# What the exercise asks
With pictures removed, print the listing exactly.
[Material provided — start]
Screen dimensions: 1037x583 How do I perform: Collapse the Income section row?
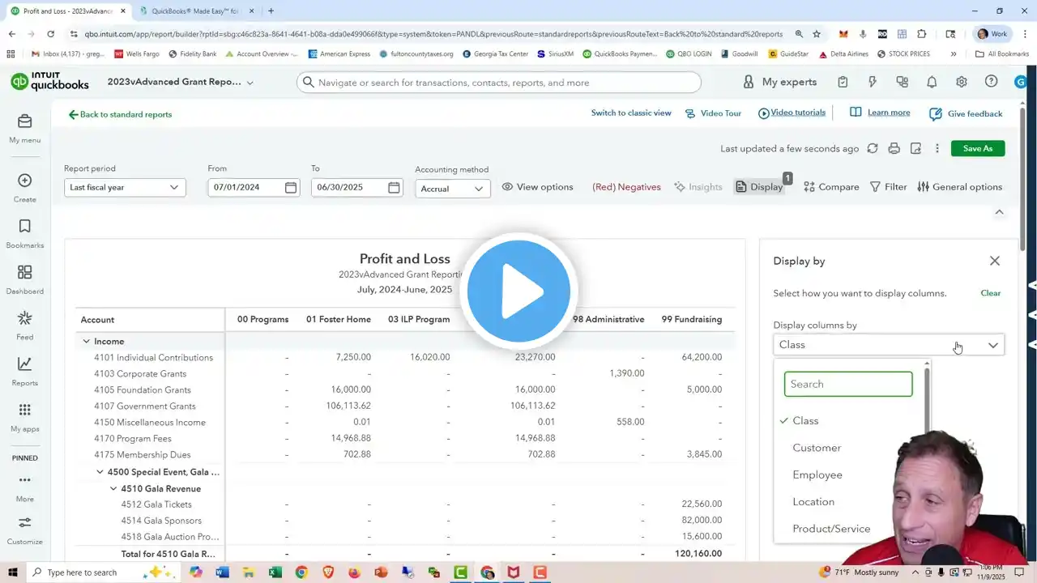click(86, 342)
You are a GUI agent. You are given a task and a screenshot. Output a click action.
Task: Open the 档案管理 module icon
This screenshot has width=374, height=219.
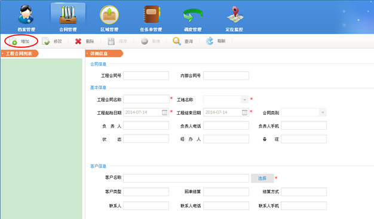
[Material provided — finish]
# Exercise output
Screen dimensions: 1037x583 How do I perform: Collapse the Income section row?
click(86, 342)
You are a GUI agent. You are given a task and a screenshot. Output a click action.
Task: Open the 档案管理 module icon
This screenshot has width=374, height=219.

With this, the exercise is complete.